▶ Your instructions
When the line with "Where should I click to: Click the Adj" is found, repeat it and all lines that follow it exactly, stopping at the end of the listing.

▶ Dataset extract
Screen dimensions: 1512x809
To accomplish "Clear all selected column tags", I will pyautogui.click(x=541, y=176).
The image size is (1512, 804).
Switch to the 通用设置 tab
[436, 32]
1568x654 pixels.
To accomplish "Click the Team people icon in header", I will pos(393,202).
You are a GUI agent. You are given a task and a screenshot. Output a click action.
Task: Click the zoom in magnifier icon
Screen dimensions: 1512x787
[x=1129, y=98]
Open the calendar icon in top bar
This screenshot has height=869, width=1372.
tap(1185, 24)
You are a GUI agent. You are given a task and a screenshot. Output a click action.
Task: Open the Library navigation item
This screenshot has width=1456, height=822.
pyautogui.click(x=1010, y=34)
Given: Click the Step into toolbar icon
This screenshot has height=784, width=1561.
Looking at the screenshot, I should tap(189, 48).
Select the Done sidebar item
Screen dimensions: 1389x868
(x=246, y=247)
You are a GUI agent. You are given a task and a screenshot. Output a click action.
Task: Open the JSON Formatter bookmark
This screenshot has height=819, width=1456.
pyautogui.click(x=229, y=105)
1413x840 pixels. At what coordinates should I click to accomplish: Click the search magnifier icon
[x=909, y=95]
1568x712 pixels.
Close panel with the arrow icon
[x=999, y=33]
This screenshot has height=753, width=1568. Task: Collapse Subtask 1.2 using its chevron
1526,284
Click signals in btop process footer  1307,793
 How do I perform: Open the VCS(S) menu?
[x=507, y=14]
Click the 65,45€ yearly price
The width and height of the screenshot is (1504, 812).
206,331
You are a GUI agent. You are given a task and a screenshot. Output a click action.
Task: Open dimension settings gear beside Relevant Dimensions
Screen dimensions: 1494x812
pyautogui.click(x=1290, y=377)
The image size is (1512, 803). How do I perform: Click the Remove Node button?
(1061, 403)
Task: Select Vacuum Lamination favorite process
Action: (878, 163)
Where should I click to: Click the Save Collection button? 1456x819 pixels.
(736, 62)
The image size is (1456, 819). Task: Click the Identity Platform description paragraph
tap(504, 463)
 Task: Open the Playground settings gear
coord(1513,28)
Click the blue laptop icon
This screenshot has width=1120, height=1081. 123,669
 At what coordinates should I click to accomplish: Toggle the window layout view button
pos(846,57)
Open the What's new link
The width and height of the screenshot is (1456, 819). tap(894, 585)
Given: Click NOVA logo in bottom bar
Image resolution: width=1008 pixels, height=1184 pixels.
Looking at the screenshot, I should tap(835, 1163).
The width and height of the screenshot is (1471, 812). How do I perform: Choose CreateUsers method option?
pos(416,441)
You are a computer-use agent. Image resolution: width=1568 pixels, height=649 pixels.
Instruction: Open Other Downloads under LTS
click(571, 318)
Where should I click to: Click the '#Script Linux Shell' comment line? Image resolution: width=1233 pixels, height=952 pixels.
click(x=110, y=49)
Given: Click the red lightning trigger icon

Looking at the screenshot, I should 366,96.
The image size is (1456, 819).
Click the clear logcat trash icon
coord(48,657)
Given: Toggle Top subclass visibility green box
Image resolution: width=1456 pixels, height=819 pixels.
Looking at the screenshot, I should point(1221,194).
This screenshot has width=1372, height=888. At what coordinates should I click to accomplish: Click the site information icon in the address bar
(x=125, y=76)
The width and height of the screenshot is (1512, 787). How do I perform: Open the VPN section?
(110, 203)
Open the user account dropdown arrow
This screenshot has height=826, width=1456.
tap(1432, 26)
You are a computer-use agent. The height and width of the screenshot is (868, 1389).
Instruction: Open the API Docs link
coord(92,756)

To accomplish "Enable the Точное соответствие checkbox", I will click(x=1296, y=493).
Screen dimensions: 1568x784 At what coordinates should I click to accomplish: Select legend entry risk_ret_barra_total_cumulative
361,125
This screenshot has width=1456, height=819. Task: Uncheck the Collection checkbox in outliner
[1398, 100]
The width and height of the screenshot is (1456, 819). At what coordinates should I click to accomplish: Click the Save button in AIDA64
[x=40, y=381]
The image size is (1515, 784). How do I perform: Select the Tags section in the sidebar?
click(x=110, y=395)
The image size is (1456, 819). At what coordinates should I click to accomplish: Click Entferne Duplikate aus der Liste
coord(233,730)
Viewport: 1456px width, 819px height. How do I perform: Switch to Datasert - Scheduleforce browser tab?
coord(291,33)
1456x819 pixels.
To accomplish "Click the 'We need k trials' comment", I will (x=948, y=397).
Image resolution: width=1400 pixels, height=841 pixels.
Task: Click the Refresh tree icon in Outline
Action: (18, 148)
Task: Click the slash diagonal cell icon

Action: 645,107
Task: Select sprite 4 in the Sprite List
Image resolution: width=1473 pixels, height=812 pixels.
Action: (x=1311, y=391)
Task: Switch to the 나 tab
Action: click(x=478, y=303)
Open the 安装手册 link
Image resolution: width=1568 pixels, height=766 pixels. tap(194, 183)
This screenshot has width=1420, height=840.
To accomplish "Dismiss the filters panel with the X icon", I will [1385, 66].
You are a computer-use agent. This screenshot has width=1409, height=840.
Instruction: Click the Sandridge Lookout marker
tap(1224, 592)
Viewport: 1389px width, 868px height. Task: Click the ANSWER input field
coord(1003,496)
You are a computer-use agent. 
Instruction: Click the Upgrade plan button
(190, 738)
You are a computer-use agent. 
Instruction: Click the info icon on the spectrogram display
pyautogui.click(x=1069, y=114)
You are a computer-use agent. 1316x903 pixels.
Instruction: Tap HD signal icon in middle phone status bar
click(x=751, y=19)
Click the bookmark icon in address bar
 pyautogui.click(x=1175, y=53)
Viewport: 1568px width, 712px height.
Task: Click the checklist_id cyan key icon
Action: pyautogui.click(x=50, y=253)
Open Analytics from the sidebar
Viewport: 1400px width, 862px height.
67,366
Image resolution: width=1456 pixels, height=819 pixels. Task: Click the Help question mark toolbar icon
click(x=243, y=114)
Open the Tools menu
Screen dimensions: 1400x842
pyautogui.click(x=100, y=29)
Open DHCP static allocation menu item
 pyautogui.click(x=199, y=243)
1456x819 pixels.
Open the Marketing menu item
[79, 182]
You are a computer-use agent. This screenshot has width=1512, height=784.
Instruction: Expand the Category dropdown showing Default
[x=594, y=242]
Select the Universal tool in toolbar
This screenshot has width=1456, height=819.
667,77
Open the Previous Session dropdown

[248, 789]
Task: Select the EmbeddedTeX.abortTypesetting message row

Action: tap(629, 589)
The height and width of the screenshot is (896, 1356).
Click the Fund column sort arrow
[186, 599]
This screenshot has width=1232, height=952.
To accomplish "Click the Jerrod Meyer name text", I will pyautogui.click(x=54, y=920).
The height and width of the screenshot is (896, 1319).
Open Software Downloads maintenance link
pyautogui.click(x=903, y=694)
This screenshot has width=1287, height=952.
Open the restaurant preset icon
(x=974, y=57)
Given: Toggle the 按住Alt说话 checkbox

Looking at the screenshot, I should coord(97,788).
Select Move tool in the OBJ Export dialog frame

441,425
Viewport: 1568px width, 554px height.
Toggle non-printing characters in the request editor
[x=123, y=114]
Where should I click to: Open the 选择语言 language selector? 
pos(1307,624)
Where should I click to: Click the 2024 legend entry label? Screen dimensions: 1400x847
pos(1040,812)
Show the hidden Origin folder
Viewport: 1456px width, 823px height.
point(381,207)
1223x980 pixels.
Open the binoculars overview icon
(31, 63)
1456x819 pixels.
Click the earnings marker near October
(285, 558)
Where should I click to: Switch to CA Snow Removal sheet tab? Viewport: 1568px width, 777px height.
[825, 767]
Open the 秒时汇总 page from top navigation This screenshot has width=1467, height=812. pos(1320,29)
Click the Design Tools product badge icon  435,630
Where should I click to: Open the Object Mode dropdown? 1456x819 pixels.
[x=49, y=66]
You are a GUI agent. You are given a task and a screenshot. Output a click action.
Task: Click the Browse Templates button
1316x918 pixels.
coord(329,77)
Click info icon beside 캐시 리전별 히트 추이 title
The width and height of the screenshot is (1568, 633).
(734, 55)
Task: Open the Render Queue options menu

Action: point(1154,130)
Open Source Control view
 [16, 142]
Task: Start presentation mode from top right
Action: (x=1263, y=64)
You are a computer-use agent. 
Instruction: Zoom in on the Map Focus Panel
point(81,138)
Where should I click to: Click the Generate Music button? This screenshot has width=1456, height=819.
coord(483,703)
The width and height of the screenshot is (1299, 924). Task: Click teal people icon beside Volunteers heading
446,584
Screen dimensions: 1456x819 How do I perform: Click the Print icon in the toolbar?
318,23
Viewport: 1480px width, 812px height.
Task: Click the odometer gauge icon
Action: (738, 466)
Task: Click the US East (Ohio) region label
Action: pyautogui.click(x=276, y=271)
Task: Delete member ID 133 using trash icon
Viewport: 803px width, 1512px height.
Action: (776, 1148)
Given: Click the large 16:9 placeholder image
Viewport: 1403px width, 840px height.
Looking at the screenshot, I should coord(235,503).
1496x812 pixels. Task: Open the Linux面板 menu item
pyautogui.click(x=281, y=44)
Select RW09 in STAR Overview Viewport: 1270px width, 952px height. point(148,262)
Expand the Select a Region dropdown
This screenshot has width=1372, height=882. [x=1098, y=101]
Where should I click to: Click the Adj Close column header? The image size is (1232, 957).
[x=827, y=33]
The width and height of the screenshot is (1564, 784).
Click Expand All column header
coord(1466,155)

▶ Result for this exercise
Where should I click to: Click the Adj Close column header? The image size is (1232, 957).
[x=827, y=33]
The width and height of the screenshot is (1564, 784).
Click Expand All column header
coord(1466,155)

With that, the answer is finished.